Terrence Watson at Fusionist Libertarian offers some thoughts on incorporation and due process which I think warrant a few more observations.
In my previous post I observed that all due process is substantive due process, and that so-called “procedural” due process is actually just a subset of substantive due process. Since this runs against the legal consensus, it deserves more explanation. First, we have to keep in mind that the distinction between substantive and procedural due process is actually rather recent, and was devised by the New Deal generation, in its efforts to demolish what it derided as “substantive due process.” The term first appears sometime in the 1940s. Before then—during the heyday of so-called “substantive due process”—that term was not used. To its practitioners, it was simply “due process of law.” And that’s the way it ought to be.
The term “due process of law” can be better understood by considering its opposite: arbitrariness. The “due process of law” requirement means (among some other things) that the government may not deprive you of life, liberty, or property arbitrarily. If it sets up an arbitrary procedure whereby to deprive you of your rights, that is only one form of arbitrariness. If, for example, the government says that all murder trials will be conducted by the flipping of a coin, that would be arbitrary and would therefore not be the due process of law. But even if fair procedures are used, a government action might also not be due process of law. If the state were to say “we’re going to execute all Scorpios, but do so only after a fair trial determines that they are, indeed, Scorpios,” such a thing would also be an arbitrary use of state power to deprive you of your rights. It would therefore not be “due process of law.”
Of course, it’s rather silly to speak of something being a fair means of implementing a (substantively) arbitrary rule, since it isn’t really possible to fairly apply an unfair rule. But the reverse is also true—an unfair procedure renders a substantive rule arbitrary also. Thus procedure and substance are intertwined in the law. Procedures are just one kind of substantive rule. The due process clause bars the government from depriving you of your rights arbitrarily, whether through substantively arbitrary rules, or through that particular class of substantively arbitrary rules that we call criminal or civil procedure.
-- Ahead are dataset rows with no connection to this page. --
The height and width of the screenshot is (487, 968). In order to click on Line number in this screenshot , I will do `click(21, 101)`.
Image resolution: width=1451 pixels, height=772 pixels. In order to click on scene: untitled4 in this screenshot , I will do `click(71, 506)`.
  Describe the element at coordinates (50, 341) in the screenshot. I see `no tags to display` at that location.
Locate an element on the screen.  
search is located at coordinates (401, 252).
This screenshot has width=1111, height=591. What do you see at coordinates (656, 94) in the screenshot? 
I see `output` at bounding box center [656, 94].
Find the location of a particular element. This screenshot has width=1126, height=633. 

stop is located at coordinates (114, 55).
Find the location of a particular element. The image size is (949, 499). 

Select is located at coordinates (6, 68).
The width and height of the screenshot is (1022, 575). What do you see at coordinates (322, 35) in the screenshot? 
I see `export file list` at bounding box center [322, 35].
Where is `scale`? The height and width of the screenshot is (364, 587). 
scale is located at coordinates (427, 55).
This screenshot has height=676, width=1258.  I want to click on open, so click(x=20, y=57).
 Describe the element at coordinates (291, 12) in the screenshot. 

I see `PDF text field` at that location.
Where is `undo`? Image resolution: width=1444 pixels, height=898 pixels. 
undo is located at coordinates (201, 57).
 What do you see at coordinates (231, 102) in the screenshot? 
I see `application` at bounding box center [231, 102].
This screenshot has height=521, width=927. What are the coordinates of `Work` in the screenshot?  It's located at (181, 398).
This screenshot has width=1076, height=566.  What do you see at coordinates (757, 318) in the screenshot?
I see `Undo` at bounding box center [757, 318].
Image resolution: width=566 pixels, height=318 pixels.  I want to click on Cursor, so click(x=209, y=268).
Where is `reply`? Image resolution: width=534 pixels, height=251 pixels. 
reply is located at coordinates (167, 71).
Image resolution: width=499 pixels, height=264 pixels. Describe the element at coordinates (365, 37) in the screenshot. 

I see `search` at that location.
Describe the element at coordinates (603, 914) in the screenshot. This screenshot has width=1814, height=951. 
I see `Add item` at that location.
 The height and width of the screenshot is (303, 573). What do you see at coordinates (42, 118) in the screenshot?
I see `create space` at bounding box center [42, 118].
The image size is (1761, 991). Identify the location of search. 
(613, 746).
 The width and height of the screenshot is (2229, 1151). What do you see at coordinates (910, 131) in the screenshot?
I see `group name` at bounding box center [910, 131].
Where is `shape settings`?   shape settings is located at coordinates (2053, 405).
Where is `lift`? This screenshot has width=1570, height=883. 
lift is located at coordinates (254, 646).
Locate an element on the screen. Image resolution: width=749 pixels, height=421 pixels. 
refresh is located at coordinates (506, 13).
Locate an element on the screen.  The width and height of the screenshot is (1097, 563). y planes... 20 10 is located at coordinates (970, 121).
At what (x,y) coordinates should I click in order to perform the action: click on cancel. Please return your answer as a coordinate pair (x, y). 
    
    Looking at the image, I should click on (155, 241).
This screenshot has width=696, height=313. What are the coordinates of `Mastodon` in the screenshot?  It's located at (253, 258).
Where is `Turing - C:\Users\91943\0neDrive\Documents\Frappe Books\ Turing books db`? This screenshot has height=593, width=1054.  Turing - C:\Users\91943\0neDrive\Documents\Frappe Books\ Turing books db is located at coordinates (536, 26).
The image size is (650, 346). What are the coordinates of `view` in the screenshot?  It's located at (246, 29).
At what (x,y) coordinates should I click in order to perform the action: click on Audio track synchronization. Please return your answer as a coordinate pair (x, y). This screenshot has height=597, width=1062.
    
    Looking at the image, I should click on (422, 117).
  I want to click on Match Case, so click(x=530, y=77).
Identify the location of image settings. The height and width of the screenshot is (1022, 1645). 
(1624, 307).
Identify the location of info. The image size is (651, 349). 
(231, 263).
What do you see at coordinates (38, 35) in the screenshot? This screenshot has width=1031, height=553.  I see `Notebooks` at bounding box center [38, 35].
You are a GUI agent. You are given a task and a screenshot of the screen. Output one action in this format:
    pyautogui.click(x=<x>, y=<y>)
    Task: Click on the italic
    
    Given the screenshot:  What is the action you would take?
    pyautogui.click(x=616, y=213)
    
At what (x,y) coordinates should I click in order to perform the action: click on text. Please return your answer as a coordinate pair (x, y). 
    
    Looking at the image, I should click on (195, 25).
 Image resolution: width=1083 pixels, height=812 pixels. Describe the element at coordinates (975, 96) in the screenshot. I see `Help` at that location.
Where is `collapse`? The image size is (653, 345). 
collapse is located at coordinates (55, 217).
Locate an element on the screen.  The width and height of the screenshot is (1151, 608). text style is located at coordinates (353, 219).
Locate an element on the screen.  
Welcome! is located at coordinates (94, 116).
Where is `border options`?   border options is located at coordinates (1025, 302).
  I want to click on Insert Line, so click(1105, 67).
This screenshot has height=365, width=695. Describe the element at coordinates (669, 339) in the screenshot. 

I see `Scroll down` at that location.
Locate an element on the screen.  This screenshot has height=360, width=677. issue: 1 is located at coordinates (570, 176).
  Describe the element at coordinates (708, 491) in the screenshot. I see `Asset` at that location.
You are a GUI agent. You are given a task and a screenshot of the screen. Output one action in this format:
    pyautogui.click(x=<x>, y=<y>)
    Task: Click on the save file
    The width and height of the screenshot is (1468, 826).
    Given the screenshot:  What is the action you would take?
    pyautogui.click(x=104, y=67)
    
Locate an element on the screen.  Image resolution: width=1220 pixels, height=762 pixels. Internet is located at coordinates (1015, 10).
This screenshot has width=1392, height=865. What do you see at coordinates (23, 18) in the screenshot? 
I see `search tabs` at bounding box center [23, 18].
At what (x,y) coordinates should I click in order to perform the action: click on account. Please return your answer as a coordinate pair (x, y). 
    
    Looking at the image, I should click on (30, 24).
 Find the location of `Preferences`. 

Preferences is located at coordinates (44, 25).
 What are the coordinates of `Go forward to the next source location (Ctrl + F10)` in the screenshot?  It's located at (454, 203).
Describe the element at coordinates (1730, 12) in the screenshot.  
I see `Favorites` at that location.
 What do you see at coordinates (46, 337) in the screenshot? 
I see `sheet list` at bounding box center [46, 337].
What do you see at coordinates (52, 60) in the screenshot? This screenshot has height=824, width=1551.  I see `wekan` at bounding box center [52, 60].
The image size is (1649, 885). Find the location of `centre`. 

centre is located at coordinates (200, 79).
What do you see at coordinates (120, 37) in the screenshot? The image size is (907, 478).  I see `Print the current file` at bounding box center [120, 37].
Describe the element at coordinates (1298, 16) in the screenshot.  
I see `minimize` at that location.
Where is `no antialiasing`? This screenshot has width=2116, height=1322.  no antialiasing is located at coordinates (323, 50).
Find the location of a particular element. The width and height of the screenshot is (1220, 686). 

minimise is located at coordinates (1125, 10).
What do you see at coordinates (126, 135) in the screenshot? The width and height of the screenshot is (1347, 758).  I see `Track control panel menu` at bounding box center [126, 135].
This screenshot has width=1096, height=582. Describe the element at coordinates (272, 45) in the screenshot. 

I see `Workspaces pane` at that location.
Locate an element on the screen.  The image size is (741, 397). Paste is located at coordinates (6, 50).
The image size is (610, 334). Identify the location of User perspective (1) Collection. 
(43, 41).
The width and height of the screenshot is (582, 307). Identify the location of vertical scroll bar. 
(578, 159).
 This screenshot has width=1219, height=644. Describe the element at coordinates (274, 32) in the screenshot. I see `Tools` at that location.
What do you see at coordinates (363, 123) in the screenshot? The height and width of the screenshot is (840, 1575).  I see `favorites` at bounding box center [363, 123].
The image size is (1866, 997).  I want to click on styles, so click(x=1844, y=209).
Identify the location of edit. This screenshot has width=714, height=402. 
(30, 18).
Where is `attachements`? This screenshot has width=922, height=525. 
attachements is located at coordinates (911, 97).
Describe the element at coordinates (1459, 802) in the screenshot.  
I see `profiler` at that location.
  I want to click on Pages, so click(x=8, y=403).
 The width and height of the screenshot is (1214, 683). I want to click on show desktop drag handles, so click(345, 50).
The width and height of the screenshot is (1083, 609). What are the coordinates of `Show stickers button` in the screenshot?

Remember also that law is a concept. It includes certain elements which must be present before a thing can be called a law. Not everything that a legislature enacts is a law. Some things that legislatures do are not laws. (Even the most dyed-in-the-wool positivist must admit this, since some things are just resolutions, or special orders, for instance, rather than laws.)
Very well, given this premise, what are the elements of a law? This is a very complicated question, of course, but there are some famous traditional answers. James Wilson, delegate to the Constitutional Convention, explained that “law is called a rule in order to distinguish it from a sudden, a transient, or a particular order: uniformity, permanency, stability, characterize a law.” More famous was Daniel Webster’s definition in his argument in the Dartmouth College case, where he defined laws as “the general rules which govern society. Everything which may pass under the form of an enactment, is not, therefore, to be considered the law of the land. If this were so, acts of attainder, bills of pains and penalties, acts of confiscation, acts reversing judgments, and acts directly transferring one man’s estate to another, legislative judgments, decrees and forfeitures, in all possible forms, would be the law of the land.”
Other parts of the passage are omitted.